*TASK STATEMENT:*
In the records below, find the line that contains "Task: Switch to the MIX tab". Retype that line and all the lines after it through the end, leaving out the pictures.

————

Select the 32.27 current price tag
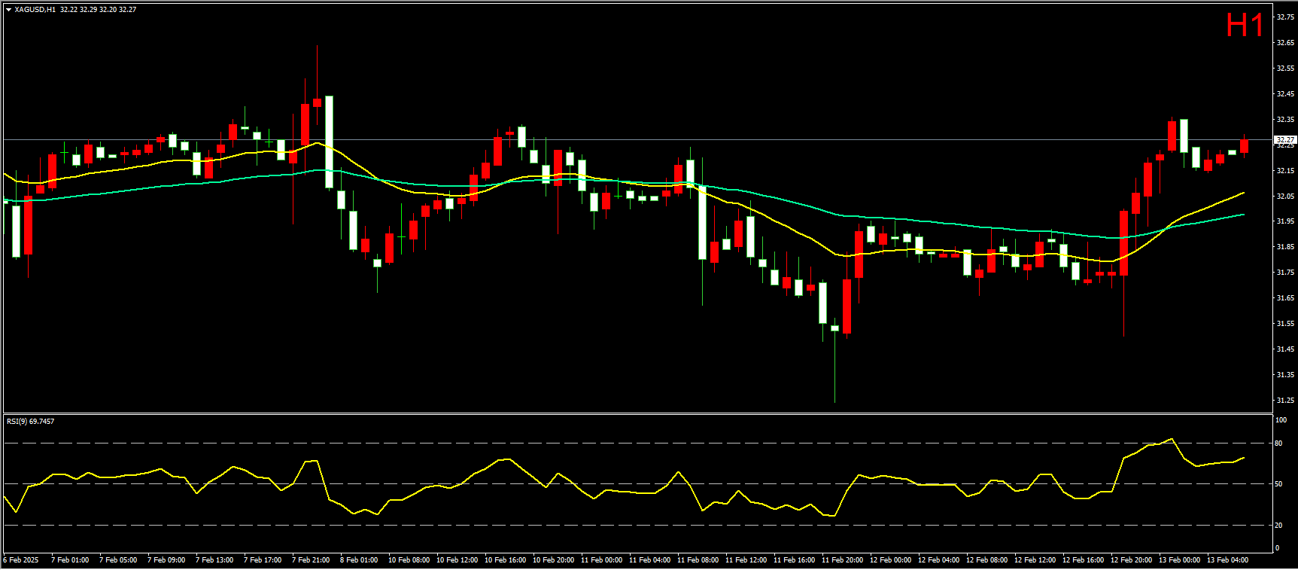The image size is (1298, 570). pos(1285,140)
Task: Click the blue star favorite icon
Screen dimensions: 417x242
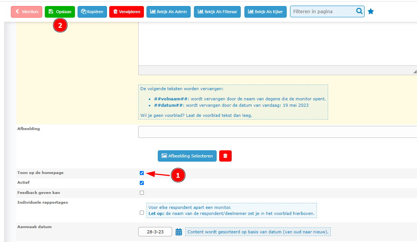Action: 371,12
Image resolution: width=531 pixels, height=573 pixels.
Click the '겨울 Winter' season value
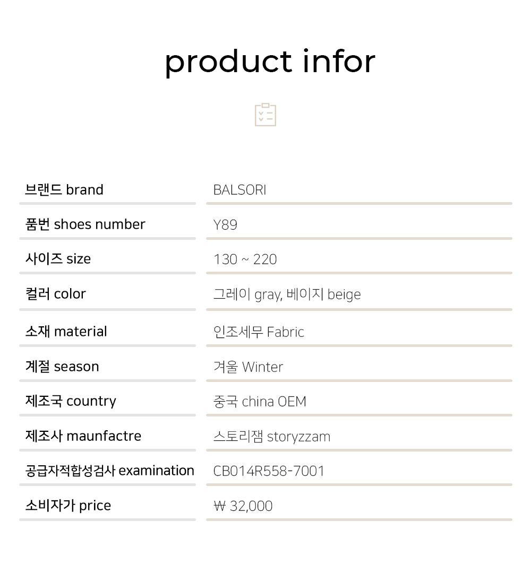click(248, 367)
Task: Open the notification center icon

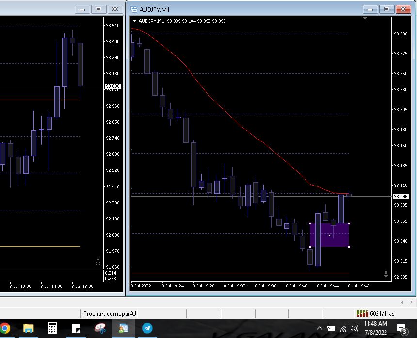Action: [401, 328]
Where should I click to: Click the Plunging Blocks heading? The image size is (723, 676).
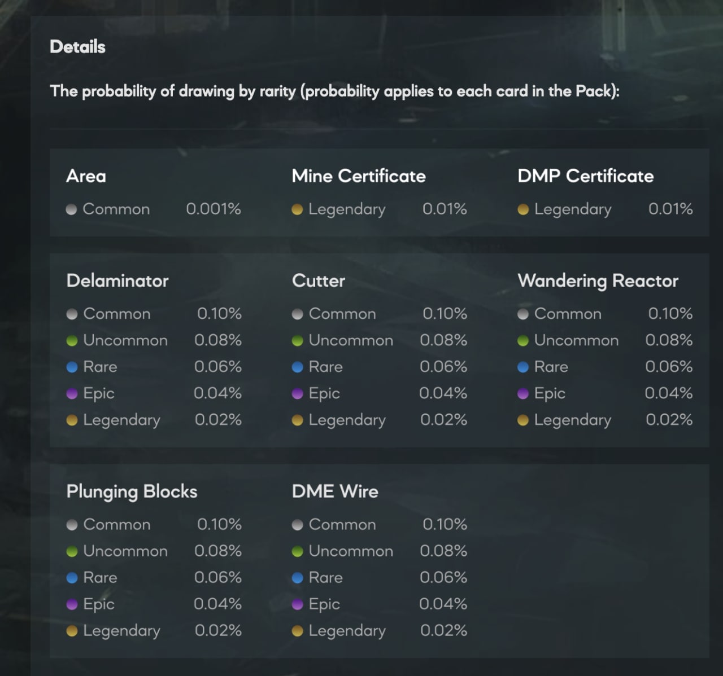pos(132,491)
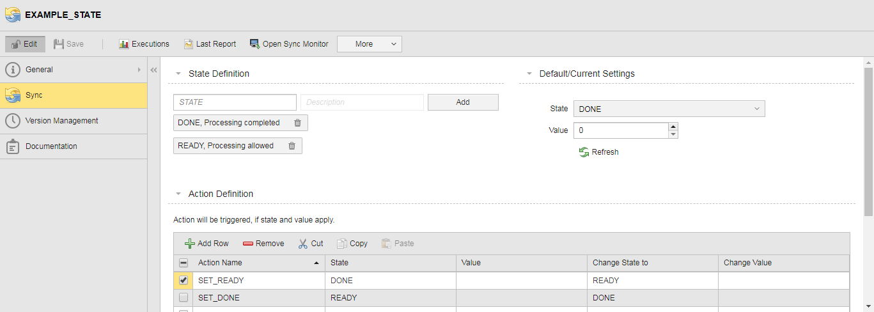Open the State dropdown showing DONE
This screenshot has height=312, width=874.
pyautogui.click(x=669, y=109)
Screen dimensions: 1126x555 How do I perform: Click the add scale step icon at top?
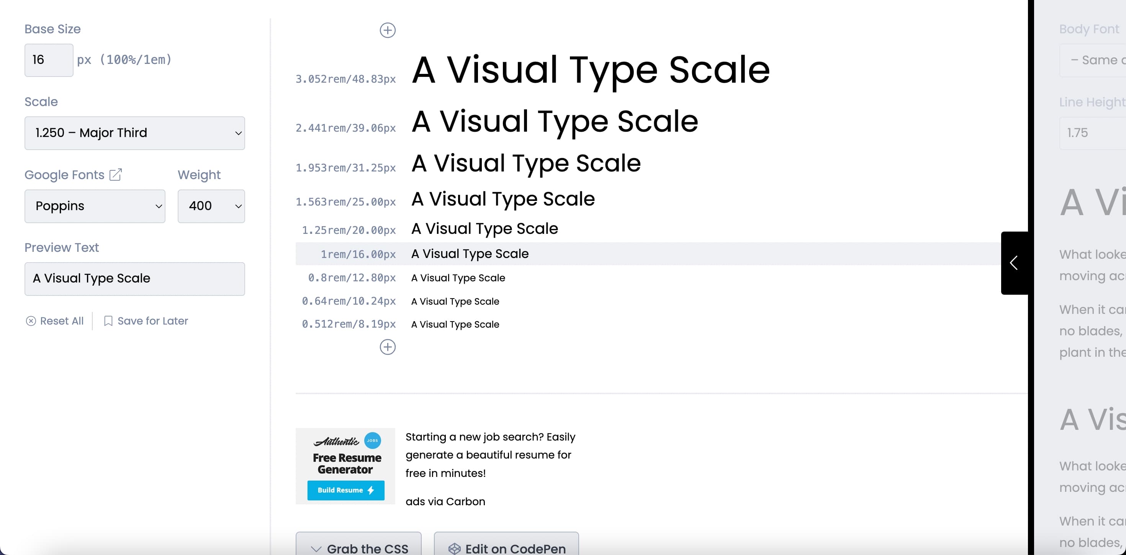[x=387, y=30]
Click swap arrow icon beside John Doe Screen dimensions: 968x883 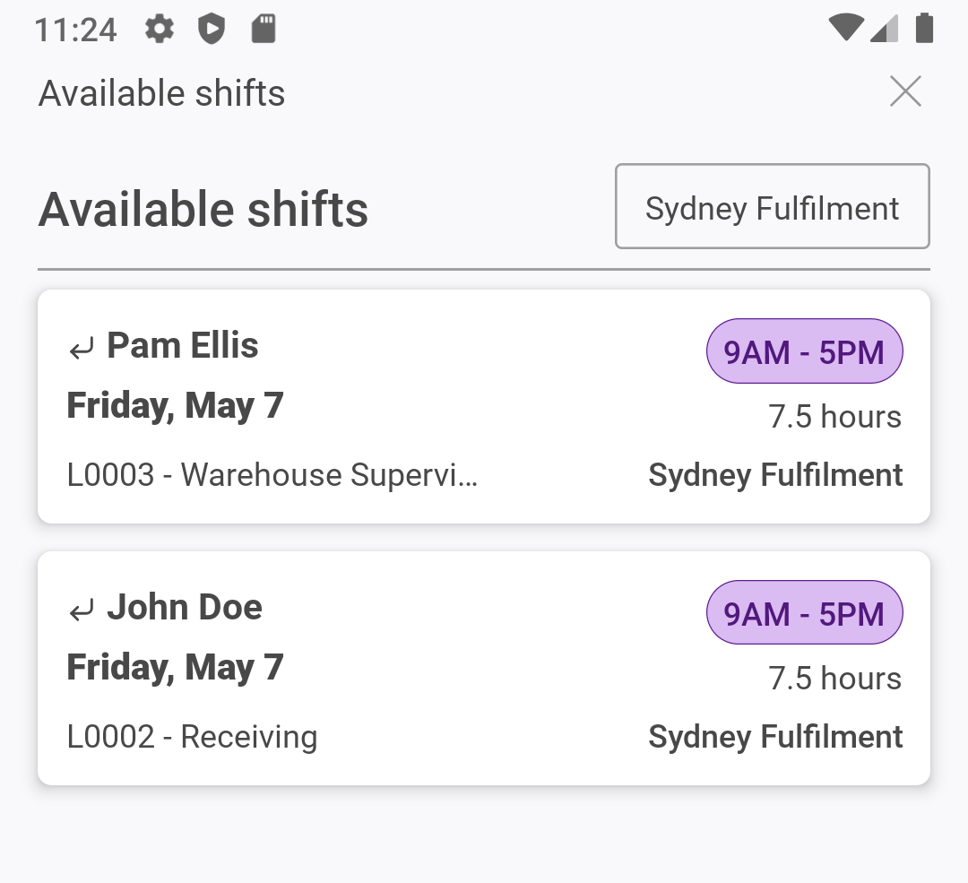(x=82, y=610)
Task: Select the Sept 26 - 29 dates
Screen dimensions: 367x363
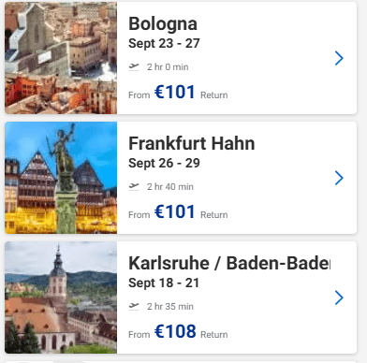Action: click(x=164, y=163)
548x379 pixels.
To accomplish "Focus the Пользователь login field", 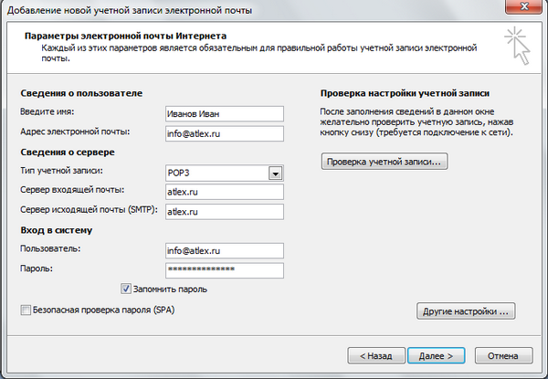I will (225, 251).
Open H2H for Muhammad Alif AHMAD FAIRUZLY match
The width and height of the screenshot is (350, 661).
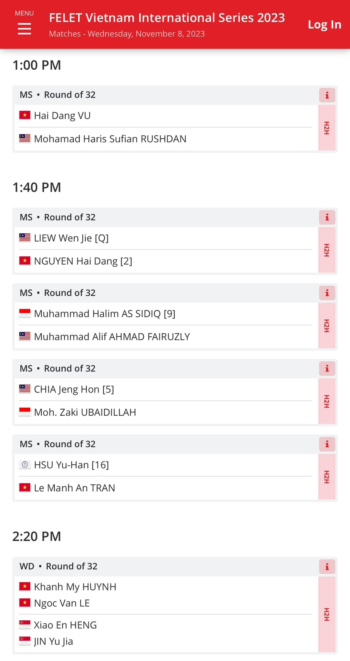(327, 326)
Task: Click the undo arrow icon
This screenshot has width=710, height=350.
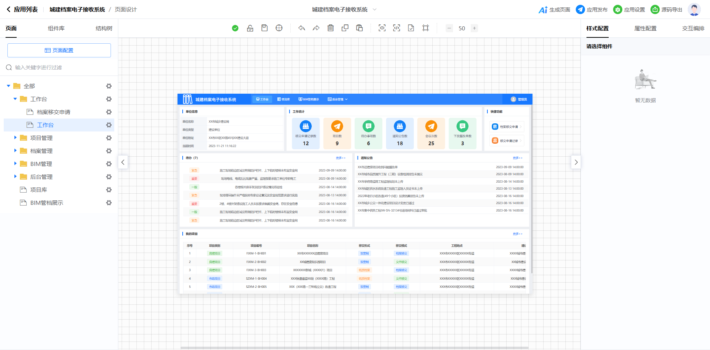Action: pos(302,28)
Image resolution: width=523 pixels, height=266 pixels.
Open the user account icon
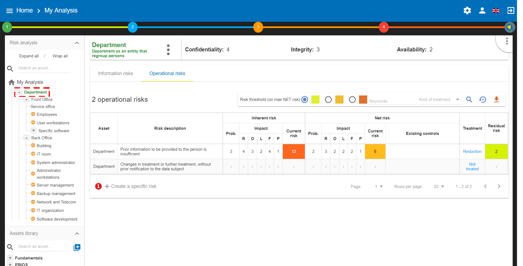[482, 11]

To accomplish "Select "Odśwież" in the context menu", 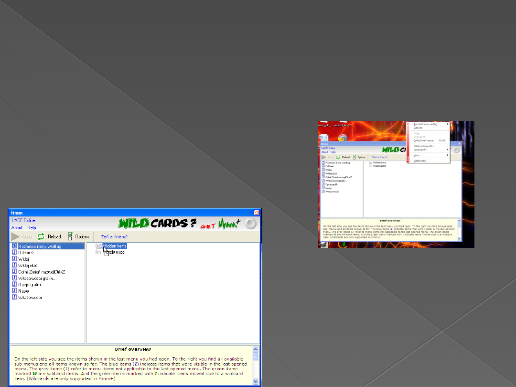I will (417, 128).
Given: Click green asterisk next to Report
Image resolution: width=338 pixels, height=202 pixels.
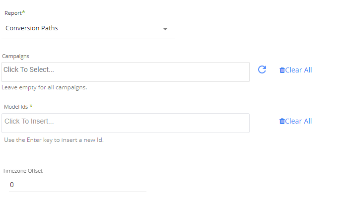Looking at the screenshot, I should point(23,12).
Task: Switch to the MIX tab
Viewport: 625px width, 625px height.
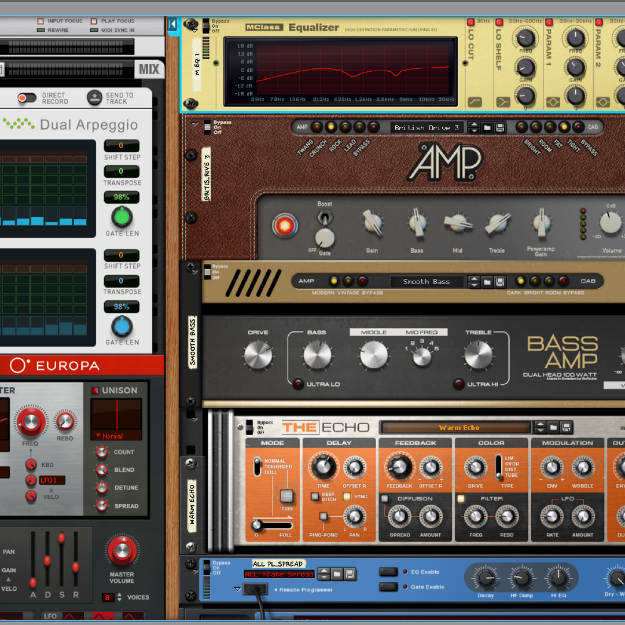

————

*WRITTEN SOLUTION:*
Task: Switch to the MIX tab
Viewport: 625px width, 625px height.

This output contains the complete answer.